KWWJ
- Baytown, Texas; United States;
- Broadcast area: Greater Houston
- Frequency: 1360 kHz
- Branding: Gospel 1360 KWWJ

Programming
- Language: English
- Format: Urban contemporary gospel

Ownership
- Owner: Salt of the Earth Broadcasting; (Darrell Martin interests);

History
- First air date: October 1947
- Former call signs: KREL (1948–1959); KWBA (1959–1974); KBUK (1974–1988);
- Call sign meaning: "Keep Walking With Jesus" (station slogan)

Technical information
- Facility ID: 58724
- Class: B
- Power: 5,000 watts (day); 1,000 watts (night);
- Transmitter coordinates: 29°46′28″N 95°0′55″W﻿ / ﻿29.77444°N 95.01528°W

Links
- Webcast: Listen live
- Website: kwwj.org

= KWWJ =

KWWJ (1360 AM) is a commercial radio station licensed to Baytown, Texas, United States, and serving Greater Houston. It airs an urban contemporary gospel format, and is owned by Salt of the Earth Broadcasting. The station is branded as Gospel 1360 KWWJ.
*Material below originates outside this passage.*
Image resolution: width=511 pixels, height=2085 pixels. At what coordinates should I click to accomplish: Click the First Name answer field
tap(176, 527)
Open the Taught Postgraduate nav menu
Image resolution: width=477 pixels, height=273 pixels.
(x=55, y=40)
The transmitter and studios are on Wade Road and Decker Road (Loop 330) in Baytown.

==History==
In October 1947, the station signed on as KREL. It was owned by Tri-Cities Broadcasting. The studio building, transmitter building, and three-tower array for "'Gospel 1360 KWWJ"' are all original to the 1360 facility.

San Diego radio investor Jack O. Gross owned the station as KBUK in the 1970s and early 1980s. His estate sold it after his death in 1985.

In 1988, the station was acquired by current owner Salt of The Earth Broadcasting. In 2017, KWWJ began broadcasting on its FM translator at 96.9 MHz. On March 3, 2018, 1360 celebrated its 70th year of operation from the original location on Decker Rd. & Loop 330 in Baytown, Texas.